On vacation this past week, mother said she and Dad only gardened a year or two. I remember a long stretch of it. I recall being bribed to weed and pick peas. I recall sunflowers that grew so fat their heads could nuzzle mine. I recall a year with the Sweet One-Hundred Cherries seemed to be Sweet One-Thousands. I recall a carrot that weighed a pound and purloining off our monsterous zucchinis on unlucky folks at church.  THat was before we knew to treasure the 'baby' veggies for fine dining. That was when my mother still served canned spinach, asparagus and lima beans. Yuck.

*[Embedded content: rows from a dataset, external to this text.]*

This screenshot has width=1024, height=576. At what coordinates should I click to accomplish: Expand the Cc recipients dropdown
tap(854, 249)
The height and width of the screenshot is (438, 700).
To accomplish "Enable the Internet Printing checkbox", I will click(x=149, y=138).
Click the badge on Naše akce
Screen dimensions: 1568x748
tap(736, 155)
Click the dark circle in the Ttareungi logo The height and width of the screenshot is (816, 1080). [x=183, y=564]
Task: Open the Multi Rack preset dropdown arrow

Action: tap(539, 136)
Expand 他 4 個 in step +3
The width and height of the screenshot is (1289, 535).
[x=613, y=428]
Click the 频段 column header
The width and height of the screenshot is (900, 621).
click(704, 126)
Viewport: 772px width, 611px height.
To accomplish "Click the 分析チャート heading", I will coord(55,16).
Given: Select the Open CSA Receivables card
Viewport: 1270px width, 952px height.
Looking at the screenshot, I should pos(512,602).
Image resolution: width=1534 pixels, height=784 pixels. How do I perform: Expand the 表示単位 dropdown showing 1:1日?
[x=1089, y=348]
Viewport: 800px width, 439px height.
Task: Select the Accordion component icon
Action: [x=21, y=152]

I am sure they gardened much longer, though the efforts grew more modest each year. Gardening is a constant negotiation with the moods of a region. In Indiana this year, we have had over sixteen days of temperatures topping 90 degrees. There is no rain. My garden is going to cost me, just for the water bill. I was more modest with my seed-buying. I followed Dianne's lead and planted 'rescues' and refurbs: wilting heirloom varieties and dying Coral Bells.

When I woke up the next morning and set the sprinkler on the beds, I discovered my tomatoes are plump and ripening fast. I picked a whole peck or more last night, along with a head of broccoli, three fat cucumbers, more squash, though the leaves look to be dying. I found a few more beans and two melons. The sweet potatoes out back are surviving and the first year asparagus starts I'm babying are alive still.

Goodie for me. Goodie for gardening. Goodie for my daughter who wants Summer Salad for her birthday meal and my son, who made it tonight from our krims and mortgage lifters, and those cukes.

Reynolds Summer Salad Recipe

4 cups cubed and peeled cucumbers
4 cups warm, fresh tomatoes, diced
Dressing:
1/2 c greek yogurt
2-3 T Olive Oil Mayo
pinch of cayenne
1/2 t fresh cracked pepper
1/4 t fresh cracked sea salt
2 shakes or pinches of garlic powder

Mix dressing, pour over diced veggies. Serve promptly.